Check every line below for the word "agent" and copy each one that has it.

Saved data entries
*** Begin section ***

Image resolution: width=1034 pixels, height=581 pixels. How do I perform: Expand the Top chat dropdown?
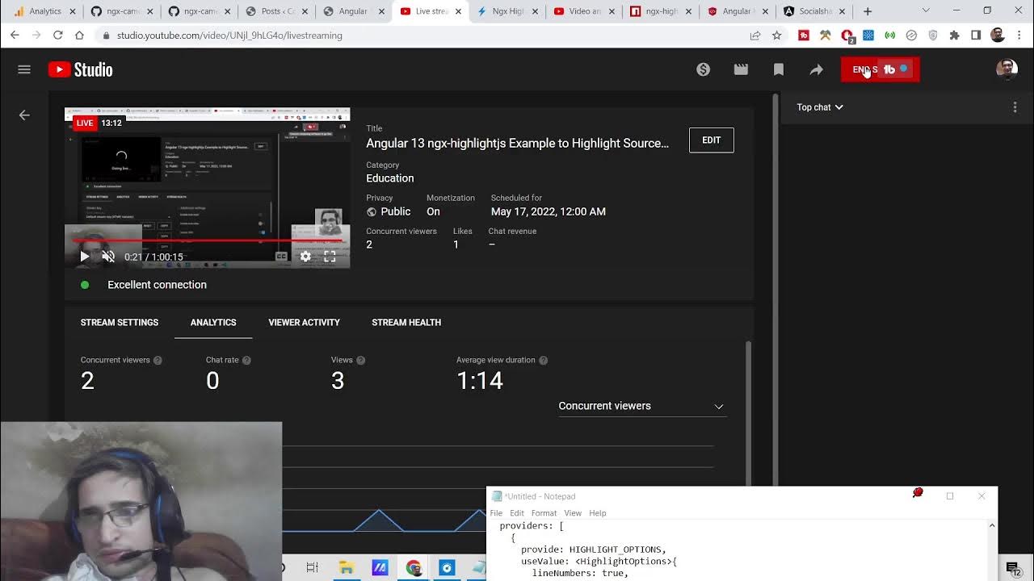(x=819, y=107)
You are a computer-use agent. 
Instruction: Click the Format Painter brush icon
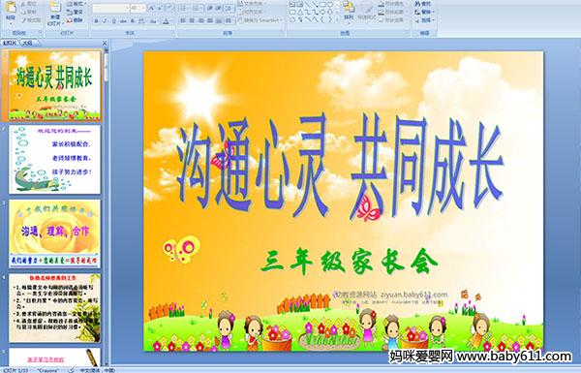(x=31, y=20)
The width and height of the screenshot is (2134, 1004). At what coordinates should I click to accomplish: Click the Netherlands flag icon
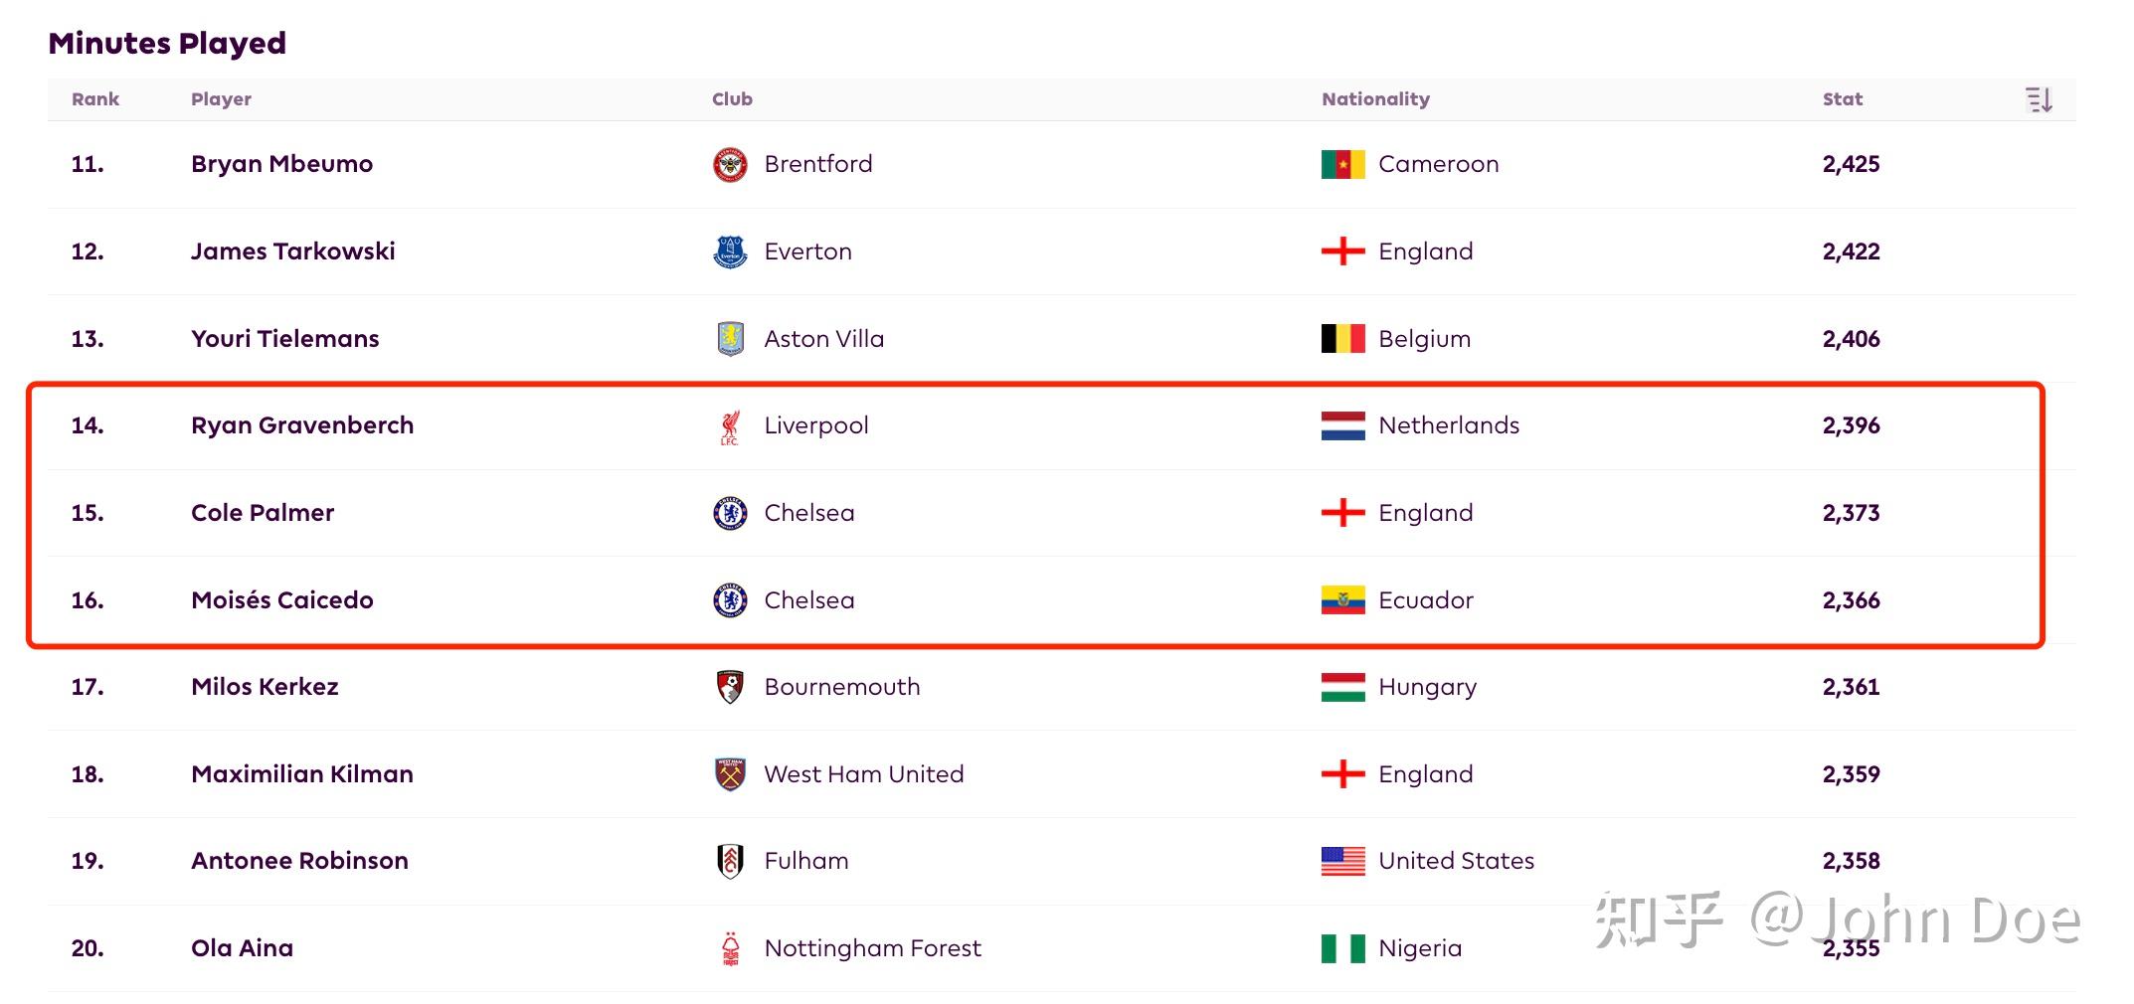1342,425
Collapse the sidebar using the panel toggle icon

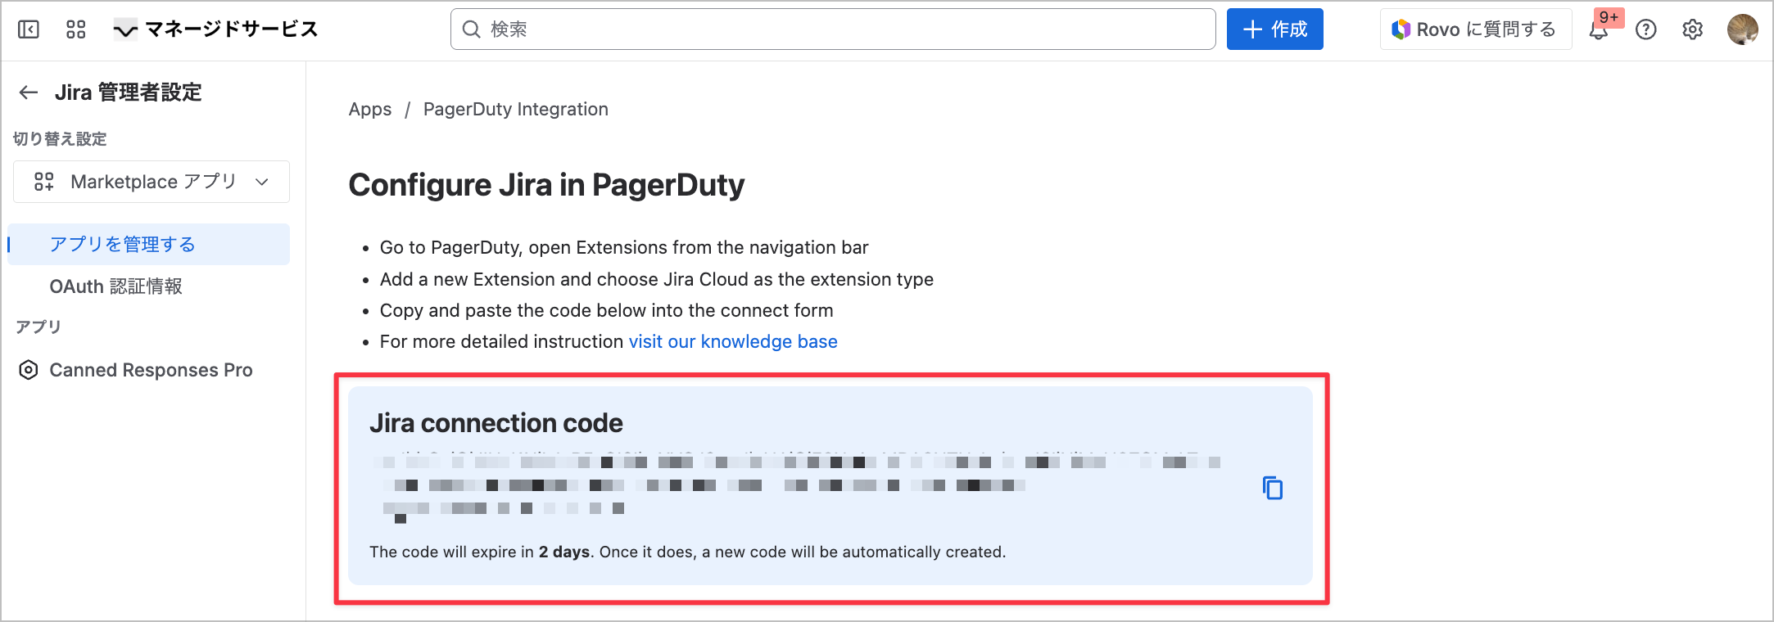point(29,29)
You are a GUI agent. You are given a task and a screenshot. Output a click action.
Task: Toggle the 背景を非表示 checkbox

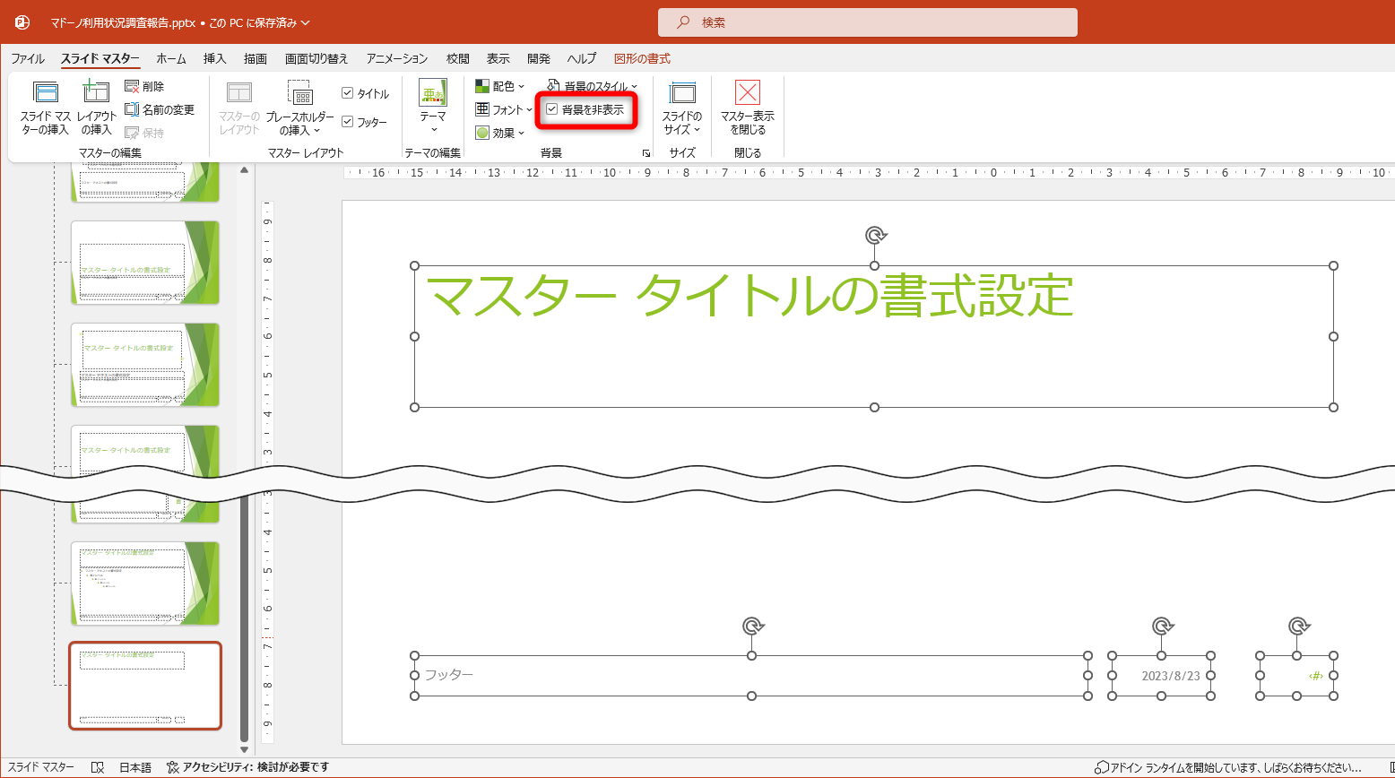click(550, 108)
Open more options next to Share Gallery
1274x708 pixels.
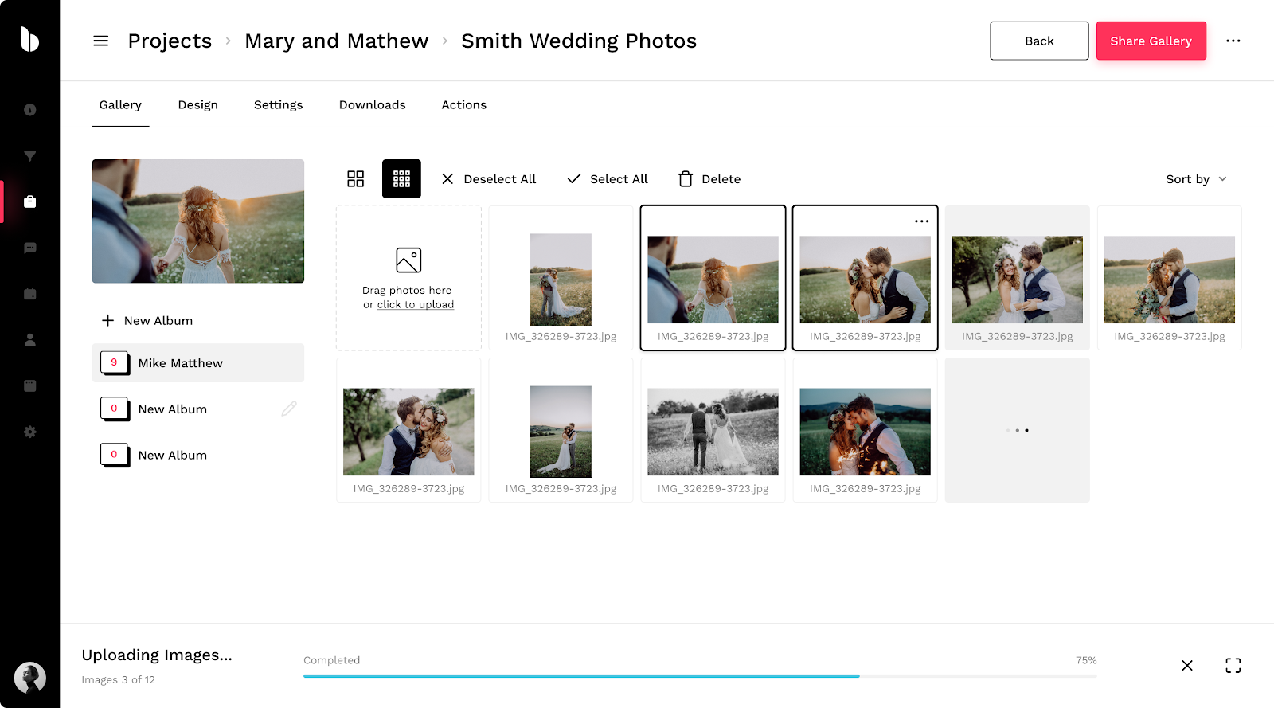[x=1233, y=41]
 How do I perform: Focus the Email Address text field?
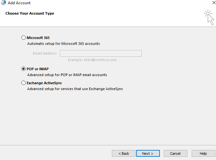101,53
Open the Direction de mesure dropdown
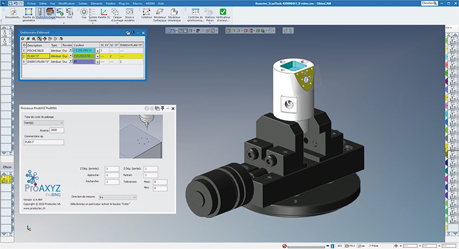 tap(119, 197)
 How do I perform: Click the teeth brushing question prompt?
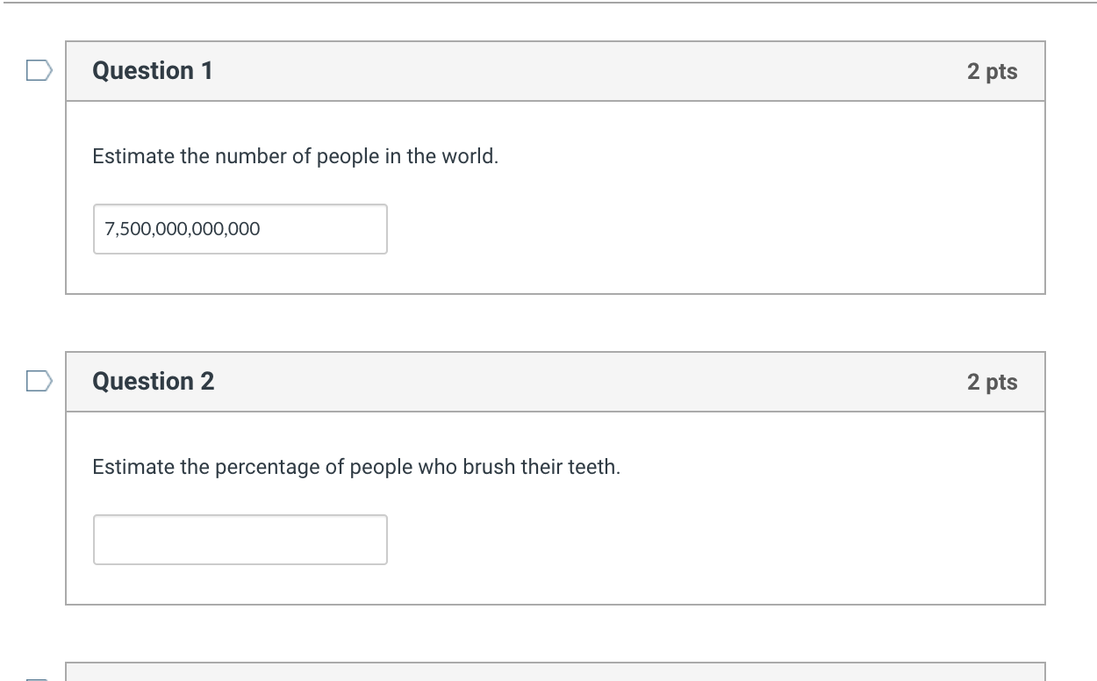(356, 467)
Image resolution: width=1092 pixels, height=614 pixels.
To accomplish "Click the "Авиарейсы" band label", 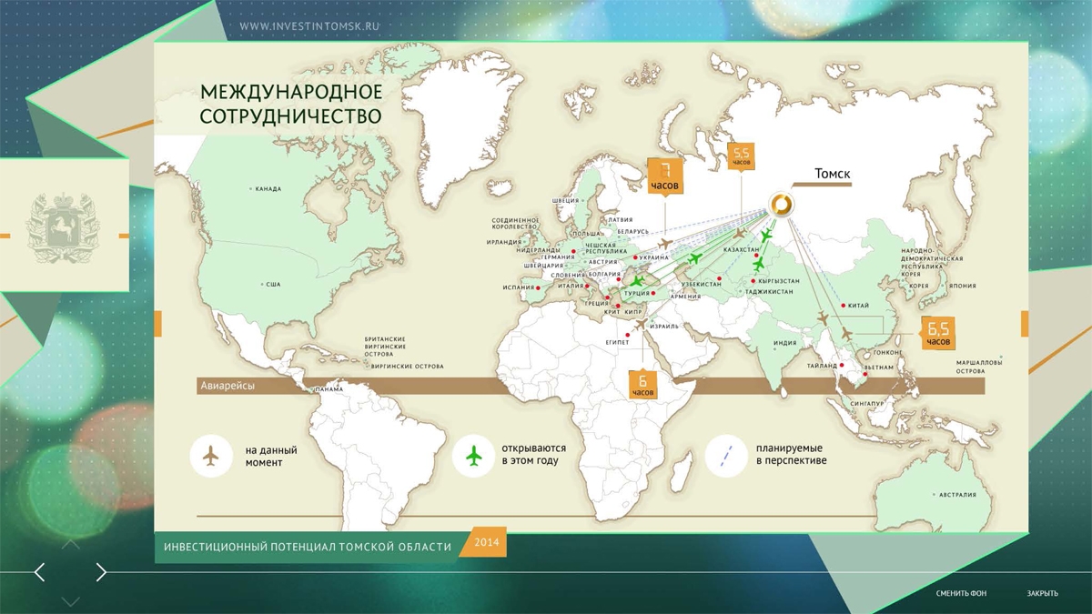I will click(227, 387).
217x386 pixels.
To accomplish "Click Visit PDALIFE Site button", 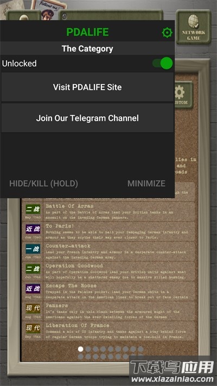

*** End section ***

### [Task response]
You are a computer-use agent. 
You are a GUI agent. You are given a task and a screenshot. Output a click action.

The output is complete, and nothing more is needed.